How is the European budget financed, how is it spent, and what distributive and political conflicts arise from these choices? With recent developments such as the European Green Deal and the Next Generation EU (NGEU) recovery instrument, can Europe still be adequately described as a regulatory state, or are we witnessing the return of older and/or the emergence of newer forms of public economic activism? If, as some argue, planning is back, who makes the decisions and how? Given recent shifts in EU politics, where are these choices heading?

Taking European political economy as its perspective, this course examines the historical development, institutional functioning, and contemporary challenges of the EU’s fiscal and social policies, including their budgetary dimension. Students will explore how EU-level economic and fiscal governance constraint national social and budgetary choices, and how the EU’s own budget is financed, allocated, and contested in a political context marked by successive crises. The course combines an examination of the technical aspects of EU governance and direct spending with an analysis of the broader political and distributive implications of these choices, including questions of democratic legitimacy and rising inequalities.

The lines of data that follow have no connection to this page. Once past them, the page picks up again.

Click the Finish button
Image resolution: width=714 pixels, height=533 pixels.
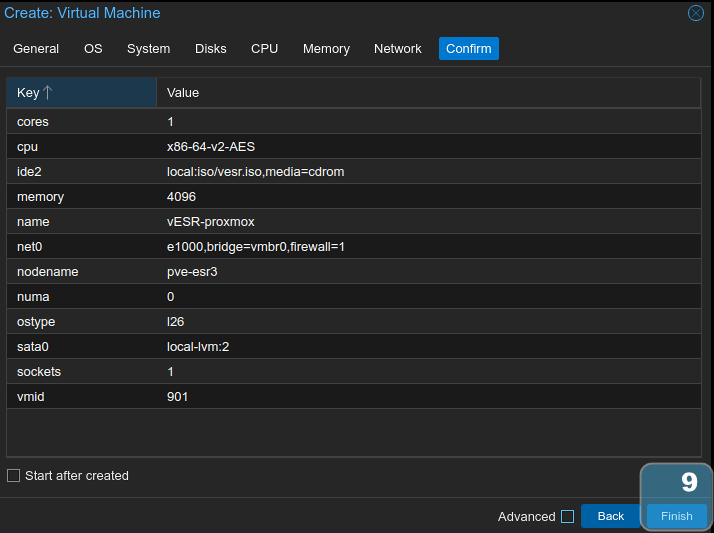[676, 516]
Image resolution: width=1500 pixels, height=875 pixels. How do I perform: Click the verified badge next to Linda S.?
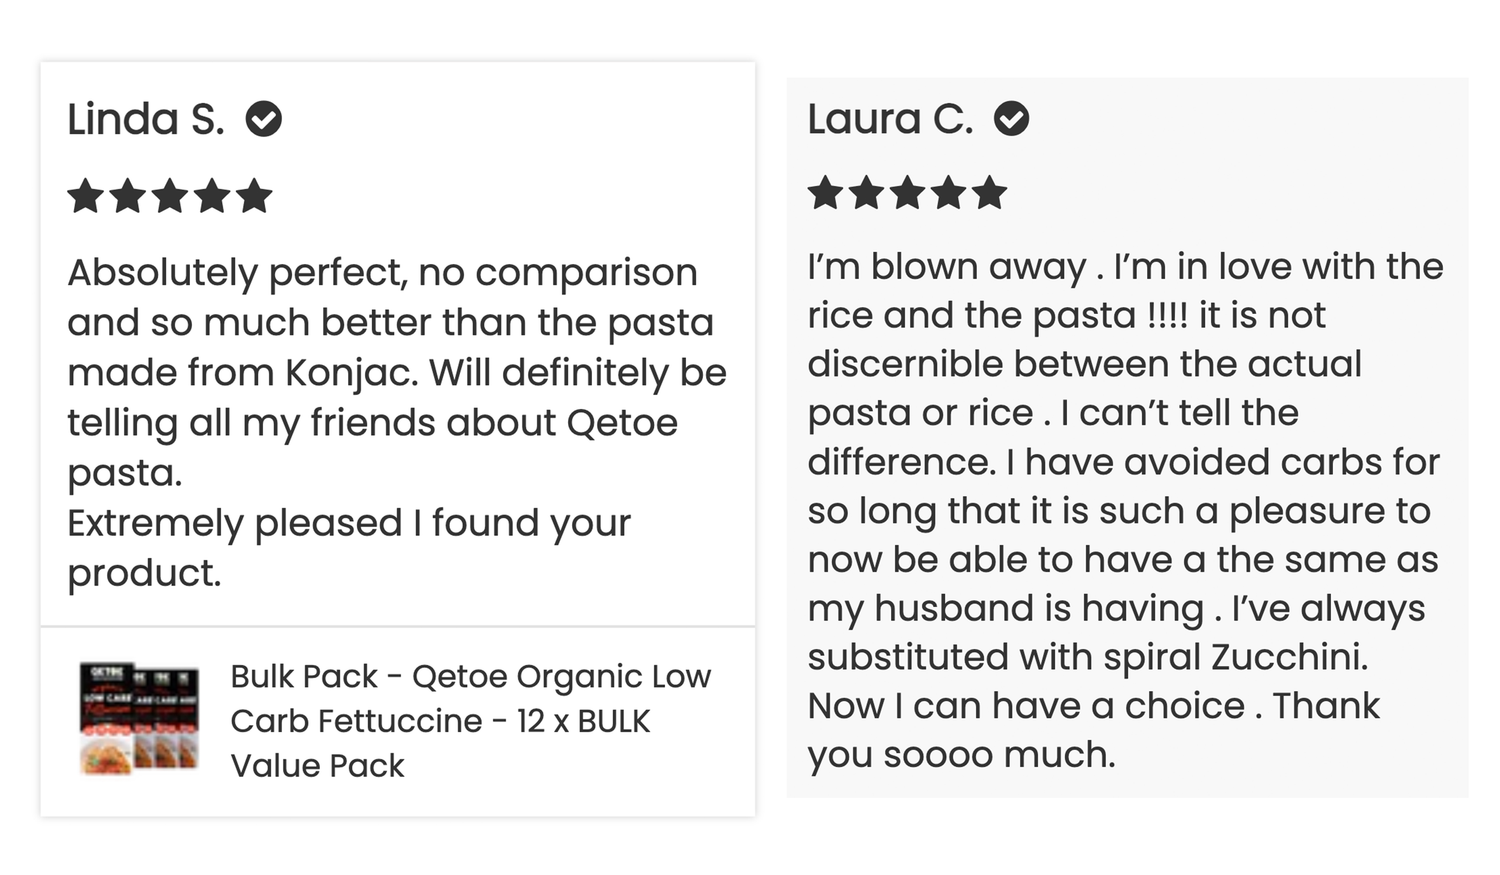264,119
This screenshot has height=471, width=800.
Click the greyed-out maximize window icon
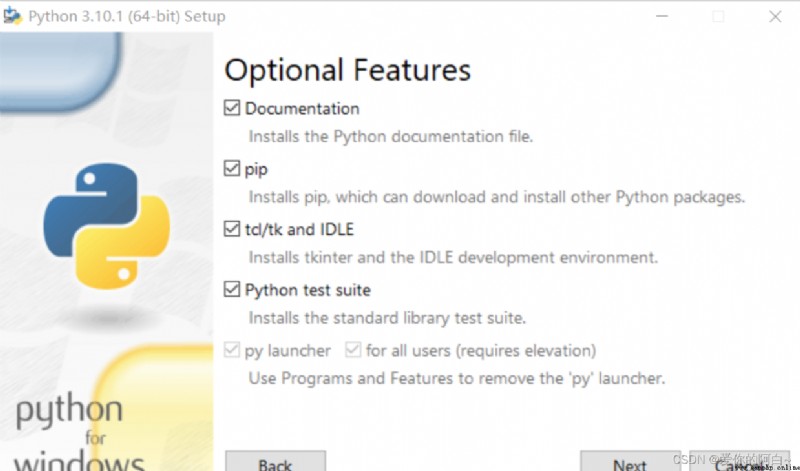tap(718, 16)
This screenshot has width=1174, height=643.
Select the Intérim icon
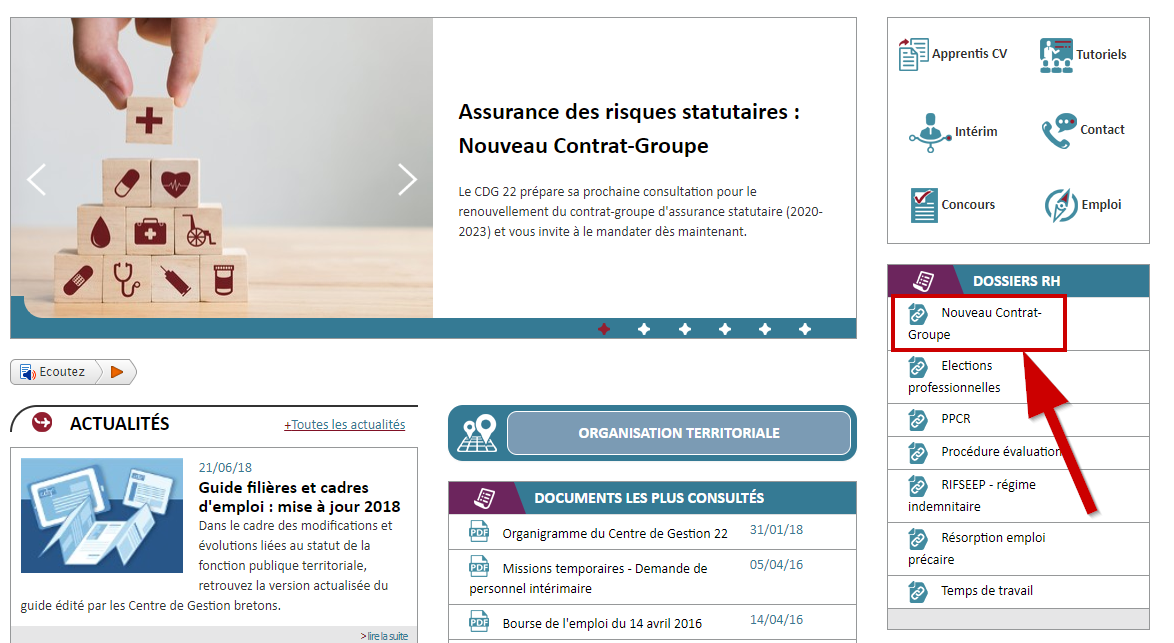pyautogui.click(x=930, y=130)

The course covers established policies, such as the Common Agricultural Policy (CAP) and social and territorial cohesion policy delivered through the European Structural and Investment Funds. It also addresses recent developments, including debates about a nascent ‘European investor state’, the latest reform of the Stability and Growth Pact (SGP), and the negociations surrounding the 2028–2034 Multiannual Financial Framework (MFF). These topics are tied together by the overarching question of whether the EU is moving beyond a primarily regulatory role towards renewed economic activism, and, if so, to what political ends.